Ses, renk ve koku arasındaki ilişki sadece sembolik değil, aynı zamanda gerçektir. Bir törende yakılan tütsüler, yalnızca çağrılan tanrıyı memnun etmekle kalmaz, aynı zamanda aslında aynı özünün ifadeleridir. Böylece, farklı biyolojik krallıklar veya varlık durumlarında ikamet etseler bile, üyeleri ortak bir öz, köken veya frekansı paylaşan enerjik aileler olduğunu görüyoruz. Bu ilişkiye sempatik titreşim veya rezonans diyoruz.
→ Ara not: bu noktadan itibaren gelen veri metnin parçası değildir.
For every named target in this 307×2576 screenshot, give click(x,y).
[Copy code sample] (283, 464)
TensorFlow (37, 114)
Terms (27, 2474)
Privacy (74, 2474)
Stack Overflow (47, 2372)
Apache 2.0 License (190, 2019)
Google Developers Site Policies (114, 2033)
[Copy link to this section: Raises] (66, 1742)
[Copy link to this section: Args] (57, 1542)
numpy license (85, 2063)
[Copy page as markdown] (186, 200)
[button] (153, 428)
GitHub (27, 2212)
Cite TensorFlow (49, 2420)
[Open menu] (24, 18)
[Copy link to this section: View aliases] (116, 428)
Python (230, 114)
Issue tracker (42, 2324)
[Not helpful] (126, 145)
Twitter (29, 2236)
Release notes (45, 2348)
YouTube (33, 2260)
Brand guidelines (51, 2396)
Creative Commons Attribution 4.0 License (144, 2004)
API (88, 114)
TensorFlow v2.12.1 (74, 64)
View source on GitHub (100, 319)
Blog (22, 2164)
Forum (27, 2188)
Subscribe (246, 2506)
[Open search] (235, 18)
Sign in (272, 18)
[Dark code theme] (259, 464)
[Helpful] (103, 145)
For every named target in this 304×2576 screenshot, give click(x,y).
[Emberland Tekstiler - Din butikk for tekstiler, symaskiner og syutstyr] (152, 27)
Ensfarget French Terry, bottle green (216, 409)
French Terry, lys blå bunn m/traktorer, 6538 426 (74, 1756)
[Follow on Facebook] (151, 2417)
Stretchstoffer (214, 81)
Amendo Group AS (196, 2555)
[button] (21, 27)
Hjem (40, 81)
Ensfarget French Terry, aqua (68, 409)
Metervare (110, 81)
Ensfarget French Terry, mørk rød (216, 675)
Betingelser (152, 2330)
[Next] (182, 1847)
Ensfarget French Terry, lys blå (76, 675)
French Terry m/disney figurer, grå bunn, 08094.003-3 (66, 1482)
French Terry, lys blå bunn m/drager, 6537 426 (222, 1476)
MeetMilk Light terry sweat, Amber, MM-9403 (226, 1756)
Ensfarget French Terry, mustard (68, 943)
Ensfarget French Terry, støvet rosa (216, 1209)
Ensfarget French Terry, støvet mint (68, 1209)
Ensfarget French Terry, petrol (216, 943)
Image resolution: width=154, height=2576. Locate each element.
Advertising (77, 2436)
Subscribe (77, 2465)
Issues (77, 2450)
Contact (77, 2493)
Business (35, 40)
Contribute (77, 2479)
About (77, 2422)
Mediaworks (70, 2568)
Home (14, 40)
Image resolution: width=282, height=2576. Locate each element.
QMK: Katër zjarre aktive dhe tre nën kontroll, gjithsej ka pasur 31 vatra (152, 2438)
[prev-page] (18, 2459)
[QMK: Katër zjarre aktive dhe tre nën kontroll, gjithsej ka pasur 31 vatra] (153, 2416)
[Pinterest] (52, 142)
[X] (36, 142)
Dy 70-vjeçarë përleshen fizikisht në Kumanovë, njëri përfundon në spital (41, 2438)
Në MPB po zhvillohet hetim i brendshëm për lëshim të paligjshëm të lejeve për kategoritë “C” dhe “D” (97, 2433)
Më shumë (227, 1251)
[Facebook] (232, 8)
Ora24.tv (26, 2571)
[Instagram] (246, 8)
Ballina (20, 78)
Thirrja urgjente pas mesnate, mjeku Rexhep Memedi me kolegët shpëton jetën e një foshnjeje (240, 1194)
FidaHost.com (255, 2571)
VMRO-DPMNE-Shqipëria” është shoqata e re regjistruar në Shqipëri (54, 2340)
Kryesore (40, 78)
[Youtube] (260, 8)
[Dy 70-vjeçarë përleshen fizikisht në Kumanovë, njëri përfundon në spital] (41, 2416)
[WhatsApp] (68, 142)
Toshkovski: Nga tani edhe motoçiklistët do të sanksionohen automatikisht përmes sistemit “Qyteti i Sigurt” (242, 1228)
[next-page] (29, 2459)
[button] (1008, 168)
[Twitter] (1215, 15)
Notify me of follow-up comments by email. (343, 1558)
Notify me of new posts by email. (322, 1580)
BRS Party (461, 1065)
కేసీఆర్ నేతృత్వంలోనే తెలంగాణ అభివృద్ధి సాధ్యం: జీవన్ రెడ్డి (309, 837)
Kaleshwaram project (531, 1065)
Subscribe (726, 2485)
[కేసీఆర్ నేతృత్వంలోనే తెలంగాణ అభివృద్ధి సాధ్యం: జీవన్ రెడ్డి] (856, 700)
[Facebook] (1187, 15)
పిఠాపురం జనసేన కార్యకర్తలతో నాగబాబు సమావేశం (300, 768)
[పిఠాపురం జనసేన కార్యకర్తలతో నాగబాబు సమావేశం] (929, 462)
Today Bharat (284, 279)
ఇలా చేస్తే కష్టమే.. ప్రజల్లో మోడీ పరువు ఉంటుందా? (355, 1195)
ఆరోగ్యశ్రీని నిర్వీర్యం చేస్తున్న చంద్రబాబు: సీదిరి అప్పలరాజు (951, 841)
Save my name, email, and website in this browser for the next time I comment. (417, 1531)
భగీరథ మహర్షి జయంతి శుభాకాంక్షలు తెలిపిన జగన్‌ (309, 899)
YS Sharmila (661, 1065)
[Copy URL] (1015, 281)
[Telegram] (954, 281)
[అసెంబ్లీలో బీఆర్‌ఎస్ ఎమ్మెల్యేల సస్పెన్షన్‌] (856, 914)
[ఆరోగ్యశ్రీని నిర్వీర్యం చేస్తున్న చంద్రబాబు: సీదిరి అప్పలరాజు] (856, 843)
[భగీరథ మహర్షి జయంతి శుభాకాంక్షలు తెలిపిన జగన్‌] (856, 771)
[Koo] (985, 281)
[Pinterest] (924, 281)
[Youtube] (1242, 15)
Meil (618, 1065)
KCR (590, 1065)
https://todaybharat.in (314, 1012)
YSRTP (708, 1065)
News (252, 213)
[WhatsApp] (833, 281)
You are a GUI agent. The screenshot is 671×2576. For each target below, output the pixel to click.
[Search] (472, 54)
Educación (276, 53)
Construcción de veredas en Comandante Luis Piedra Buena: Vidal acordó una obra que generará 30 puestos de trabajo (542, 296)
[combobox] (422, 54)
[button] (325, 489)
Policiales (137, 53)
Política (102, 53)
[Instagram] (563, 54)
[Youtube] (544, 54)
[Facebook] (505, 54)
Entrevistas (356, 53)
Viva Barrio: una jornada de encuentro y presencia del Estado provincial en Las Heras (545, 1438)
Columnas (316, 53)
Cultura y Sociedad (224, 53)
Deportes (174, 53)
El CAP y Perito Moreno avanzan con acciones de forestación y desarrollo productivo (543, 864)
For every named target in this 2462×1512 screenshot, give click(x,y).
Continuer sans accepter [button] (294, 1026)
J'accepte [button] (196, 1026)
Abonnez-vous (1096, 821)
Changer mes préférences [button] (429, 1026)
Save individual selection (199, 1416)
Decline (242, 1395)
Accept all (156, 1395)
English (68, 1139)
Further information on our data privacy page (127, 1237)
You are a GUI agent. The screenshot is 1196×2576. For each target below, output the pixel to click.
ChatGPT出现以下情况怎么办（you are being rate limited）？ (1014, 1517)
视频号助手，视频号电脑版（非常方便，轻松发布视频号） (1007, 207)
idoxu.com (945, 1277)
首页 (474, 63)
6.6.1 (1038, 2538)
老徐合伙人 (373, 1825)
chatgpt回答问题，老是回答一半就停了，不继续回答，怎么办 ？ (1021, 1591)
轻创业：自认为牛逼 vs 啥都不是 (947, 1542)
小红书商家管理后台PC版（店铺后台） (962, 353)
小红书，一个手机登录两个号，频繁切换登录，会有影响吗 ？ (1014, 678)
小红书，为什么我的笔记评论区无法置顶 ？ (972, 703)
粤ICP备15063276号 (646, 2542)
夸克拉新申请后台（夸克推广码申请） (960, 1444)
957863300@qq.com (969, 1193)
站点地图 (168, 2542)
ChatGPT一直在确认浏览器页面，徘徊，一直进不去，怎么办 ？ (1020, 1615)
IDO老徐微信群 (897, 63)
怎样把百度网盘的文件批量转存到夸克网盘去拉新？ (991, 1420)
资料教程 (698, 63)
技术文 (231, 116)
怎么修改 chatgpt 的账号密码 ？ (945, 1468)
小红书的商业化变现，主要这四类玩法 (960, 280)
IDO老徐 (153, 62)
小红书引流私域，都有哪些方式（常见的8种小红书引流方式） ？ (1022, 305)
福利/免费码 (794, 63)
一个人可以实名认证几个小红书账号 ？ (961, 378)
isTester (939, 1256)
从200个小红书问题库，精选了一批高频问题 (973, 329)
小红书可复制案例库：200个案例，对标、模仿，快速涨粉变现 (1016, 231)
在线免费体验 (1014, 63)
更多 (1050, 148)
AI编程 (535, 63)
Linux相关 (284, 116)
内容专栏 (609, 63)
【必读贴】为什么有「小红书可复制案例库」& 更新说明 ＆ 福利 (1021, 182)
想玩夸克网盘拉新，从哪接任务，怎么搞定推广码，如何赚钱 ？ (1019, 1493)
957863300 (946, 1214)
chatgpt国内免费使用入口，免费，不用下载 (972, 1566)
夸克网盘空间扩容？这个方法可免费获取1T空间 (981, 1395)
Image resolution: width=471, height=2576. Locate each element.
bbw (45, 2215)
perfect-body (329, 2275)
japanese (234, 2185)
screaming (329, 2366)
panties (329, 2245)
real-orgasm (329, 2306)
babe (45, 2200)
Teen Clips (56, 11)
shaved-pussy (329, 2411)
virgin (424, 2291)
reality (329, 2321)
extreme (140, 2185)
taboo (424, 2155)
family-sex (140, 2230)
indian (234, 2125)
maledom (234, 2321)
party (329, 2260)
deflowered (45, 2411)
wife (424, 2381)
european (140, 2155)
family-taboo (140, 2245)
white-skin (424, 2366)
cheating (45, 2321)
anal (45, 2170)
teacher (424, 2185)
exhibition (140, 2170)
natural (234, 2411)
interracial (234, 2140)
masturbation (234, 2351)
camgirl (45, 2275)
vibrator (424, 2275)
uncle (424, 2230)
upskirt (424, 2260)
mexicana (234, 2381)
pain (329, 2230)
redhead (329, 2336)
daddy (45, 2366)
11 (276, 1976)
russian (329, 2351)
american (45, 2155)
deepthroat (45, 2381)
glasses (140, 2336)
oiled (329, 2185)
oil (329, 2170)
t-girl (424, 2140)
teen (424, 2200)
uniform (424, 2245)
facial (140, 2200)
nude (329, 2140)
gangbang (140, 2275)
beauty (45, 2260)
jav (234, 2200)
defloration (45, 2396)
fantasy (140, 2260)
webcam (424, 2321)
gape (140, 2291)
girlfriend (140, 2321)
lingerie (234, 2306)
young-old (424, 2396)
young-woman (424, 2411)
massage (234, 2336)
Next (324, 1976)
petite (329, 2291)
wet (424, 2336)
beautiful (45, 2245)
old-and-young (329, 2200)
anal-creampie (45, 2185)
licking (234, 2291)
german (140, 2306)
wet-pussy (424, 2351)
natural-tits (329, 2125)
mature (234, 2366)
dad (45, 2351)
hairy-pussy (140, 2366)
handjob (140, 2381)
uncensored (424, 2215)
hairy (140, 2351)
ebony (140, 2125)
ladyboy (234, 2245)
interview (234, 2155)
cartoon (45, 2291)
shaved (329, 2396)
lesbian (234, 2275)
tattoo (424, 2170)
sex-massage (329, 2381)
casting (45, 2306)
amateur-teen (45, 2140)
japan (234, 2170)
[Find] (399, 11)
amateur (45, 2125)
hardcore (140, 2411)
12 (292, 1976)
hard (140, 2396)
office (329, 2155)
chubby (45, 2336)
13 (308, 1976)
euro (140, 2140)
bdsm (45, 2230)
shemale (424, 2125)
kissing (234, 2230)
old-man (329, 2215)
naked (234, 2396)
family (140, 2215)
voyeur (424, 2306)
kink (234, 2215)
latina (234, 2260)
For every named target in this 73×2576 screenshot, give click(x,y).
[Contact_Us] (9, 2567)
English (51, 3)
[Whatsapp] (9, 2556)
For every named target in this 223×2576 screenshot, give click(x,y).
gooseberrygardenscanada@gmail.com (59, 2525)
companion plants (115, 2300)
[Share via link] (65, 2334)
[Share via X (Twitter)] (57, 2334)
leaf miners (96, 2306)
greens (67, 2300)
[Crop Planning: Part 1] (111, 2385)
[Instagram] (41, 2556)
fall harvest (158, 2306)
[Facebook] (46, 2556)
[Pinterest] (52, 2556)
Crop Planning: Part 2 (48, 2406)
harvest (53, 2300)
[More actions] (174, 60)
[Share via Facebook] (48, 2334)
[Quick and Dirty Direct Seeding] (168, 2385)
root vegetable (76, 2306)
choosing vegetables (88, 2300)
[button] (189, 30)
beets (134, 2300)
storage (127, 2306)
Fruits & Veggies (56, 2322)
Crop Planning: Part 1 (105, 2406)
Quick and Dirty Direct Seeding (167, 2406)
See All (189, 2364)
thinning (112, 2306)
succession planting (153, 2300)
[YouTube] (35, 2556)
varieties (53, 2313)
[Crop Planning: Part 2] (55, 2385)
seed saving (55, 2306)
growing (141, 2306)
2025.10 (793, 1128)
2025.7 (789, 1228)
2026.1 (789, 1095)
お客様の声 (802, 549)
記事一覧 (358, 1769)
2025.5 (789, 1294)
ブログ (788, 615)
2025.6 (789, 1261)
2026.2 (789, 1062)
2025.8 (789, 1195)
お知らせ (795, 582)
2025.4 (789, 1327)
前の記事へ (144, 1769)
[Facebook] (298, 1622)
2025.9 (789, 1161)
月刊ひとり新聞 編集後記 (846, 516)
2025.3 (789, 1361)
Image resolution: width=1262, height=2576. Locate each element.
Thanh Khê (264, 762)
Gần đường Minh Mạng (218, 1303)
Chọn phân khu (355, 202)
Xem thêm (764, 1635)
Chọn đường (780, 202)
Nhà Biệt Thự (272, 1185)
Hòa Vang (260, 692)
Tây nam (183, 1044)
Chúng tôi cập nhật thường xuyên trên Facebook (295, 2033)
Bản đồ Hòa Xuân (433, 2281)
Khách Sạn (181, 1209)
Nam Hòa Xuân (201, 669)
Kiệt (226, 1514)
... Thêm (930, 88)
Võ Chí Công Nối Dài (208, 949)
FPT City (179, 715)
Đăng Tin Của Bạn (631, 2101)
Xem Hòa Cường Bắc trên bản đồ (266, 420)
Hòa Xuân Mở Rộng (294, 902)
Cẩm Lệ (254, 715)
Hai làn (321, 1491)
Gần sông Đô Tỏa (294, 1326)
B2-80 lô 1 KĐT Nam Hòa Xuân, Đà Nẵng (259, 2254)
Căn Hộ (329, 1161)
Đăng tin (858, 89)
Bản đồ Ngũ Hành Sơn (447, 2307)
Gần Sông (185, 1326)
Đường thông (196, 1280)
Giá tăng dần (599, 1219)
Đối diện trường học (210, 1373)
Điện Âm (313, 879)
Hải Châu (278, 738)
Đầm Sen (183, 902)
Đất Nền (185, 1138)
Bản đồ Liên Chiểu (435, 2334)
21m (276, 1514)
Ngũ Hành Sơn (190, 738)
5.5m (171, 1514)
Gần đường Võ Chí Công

Bu sempatik titreşim ilkesi, tüm büyü çalışmalarının ve ezoterik çalışmaların anahtarıdır. Makrokozmosun tüm sistemi içinde, yapıları, kalıpları ve işlevleri tamamen daha büyük bütününkilere karşılık gelen daha küçük bir bütün veya Mikrokozmos ikamet ediyorsunuz. Bu nedenle, bir renk üzerinde meditasyon yapmak veya bir sesi mırıldanmak gibi basit uygulamaların çok geniş kapsamlı sonuçları vardır, çünkü birincil enerjinin dillerinde veya modlarında düşünmek, parçası olduğunuz ve tüm ifadesi olduğunuz Birliğe hükmetmektir.